VIDEO: University of Illinois researchers demonstrate using an iPhone as a sensitive biosensor to detect toxins, pollutants, pathogens or other molecules for medical diagnostics or environmental field work.
University of Illinois at Urbana-Champaign researchers have developed a cradle and app for the iPhone that uses the phone’s built-in camera and processing power as a biosensor to detect toxins, proteins, bacteria, viruses and other molecules.
Having such sensitive biosensing capabilities in the field could enable on-the-spot tracking of groundwater contamination, combine the phone’s GPS data with biosensing data to map the spread of pathogens, or provide immediate and inexpensive medical diagnostic tests in field clinics or contaminant checks in the food processing and distribution chain.
“We’re interested in biodetection that needs to be performed outside of the laboratory,” said team leader Brian T. Cunningham, a professor of electrical and computer engineering and of bioengineering at the U. of I. “Smartphones are making a big impact on our society – the way we get our information, the way we communicate. And they have really powerful computing capability and imaging. A lot of medical conditions might be monitored very inexpensively and noninvasively using mobile platforms like phones. They can detect molecular things, like pathogens, disease biomarkers or DNA, things that are currently only done in big diagnostic labs with lots of expense and large volumes of blood.”
The wedge-shaped cradle contains a series of optical components – lenses and filters – found in much larger and more expensive laboratory devices. The cradle holds the phone’s camera in alignment with the optical components.
At the heart of the biosensor is a photonic crystal. A photonic crystal is like a mirror that only reflects one wavelength of light while the rest of the spectrum passes through. When anything biological attaches to the photonic crystal – such as protein, cells, pathogens or DNA – the reflected color will shift from a shorter wavelength to a longer wavelength.
For the handheld iPhone biosensor, a normal microscope slide is coated with the photonic material. The slide is primed to react to a specific target molecule. The photonic crystal slide is inserted into a slot on the cradle and the spectrum measured. Its reflecting wavelength shows up as a black gap in the spectrum. After exposure to the test sample, the spectrum is remeasured. The degree of shift in the reflected wavelength tells the app how much of the target molecule is in the sample. See a video of the app in action.
The entire test takes only a few minutes; the app walks the user through the process step by step. Although the cradle holds only about $200 of optical components, it performs as accurately as a large $50,000 spectrophotometer in the laboratory. So now, the device is not only portable, but also affordable for fieldwork in developing nations.

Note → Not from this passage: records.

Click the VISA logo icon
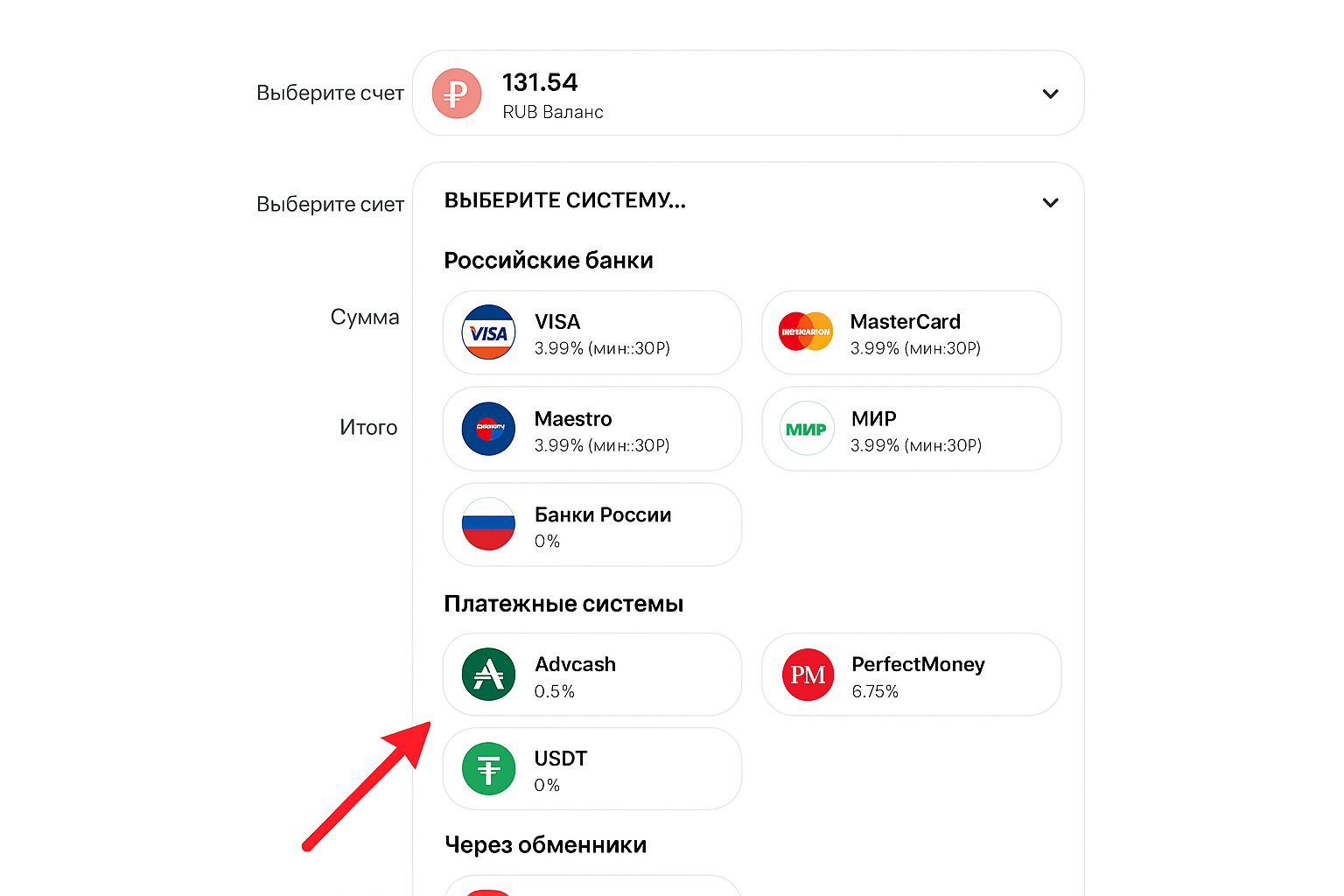Viewport: 1344px width, 896px height. point(488,332)
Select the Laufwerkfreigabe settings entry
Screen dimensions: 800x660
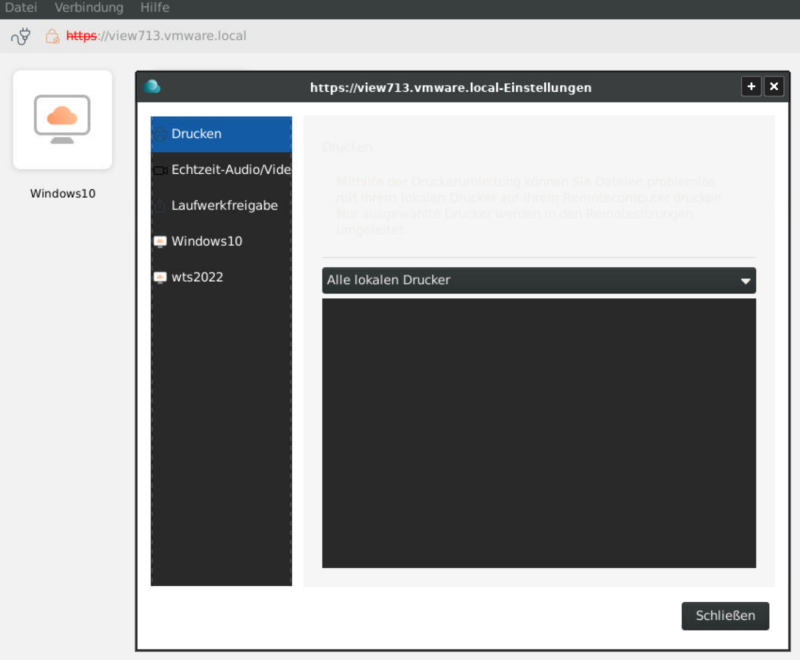click(x=224, y=206)
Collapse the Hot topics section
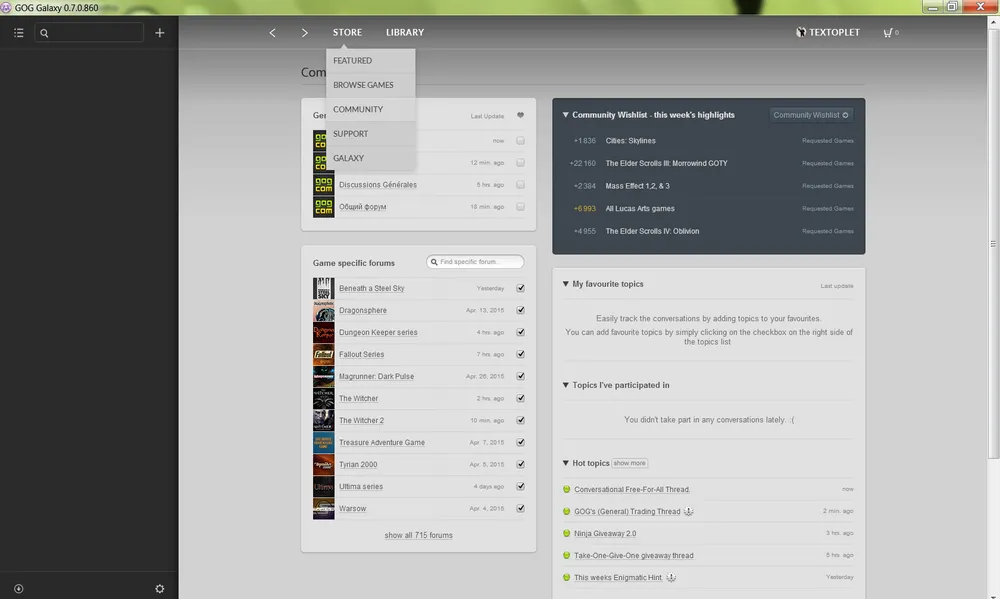Viewport: 1000px width, 599px height. pyautogui.click(x=565, y=464)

In a paper published in the journal Lab on a Chip, the team demonstrated sensing of an immune system protein, but the slide could be primed for any type of biological molecule or cell type. The researchers are working to improve the manufacturing process for the iPhone cradle and are working on a cradle for Android phones as well. They hope to begin making the cradles available next year.
Cunningham’s group is now collaborating with other groups across campus at the U. of I. to explore applications for the iPhone biosensor. The group recently received a grant from the National Science Foundation to expand the range of biological experiments that can be performed with the phone, in collaboration with Steven Lumetta, a professor of electrical and computer engineering and of computer science at the U. of I. They are also are also working with food science and human nutrition professor Juan Andrade to develop a fast biosensor test for iron deficiency and vitamin A deficiency in expectant mothers and children.
In addition, Cunningham’s team is working on biosensing tests that could be performed in the field to detect toxins in harvested corn and soybeans, and to detect pathogens in food and water.
“It’s our goal to expand the range of biological experiments that can be performed with a phone and its camera being used as a spectrometer,” Cunningham said. “In our first paper, we showed the ability to use a photonic crystal biosensor, but in our NSF grant, we’re creating a multimode biosensor. We’ll use the phone and one cradle to perform four of the most widely used biosensing assays that are available.”
Cunningham also is affiliated with the Institute for Genomic Biology, the Beckman Institute for Advanced Science and Technology, and the Micro and Nanotechnology Laboratory, all at the U. of I.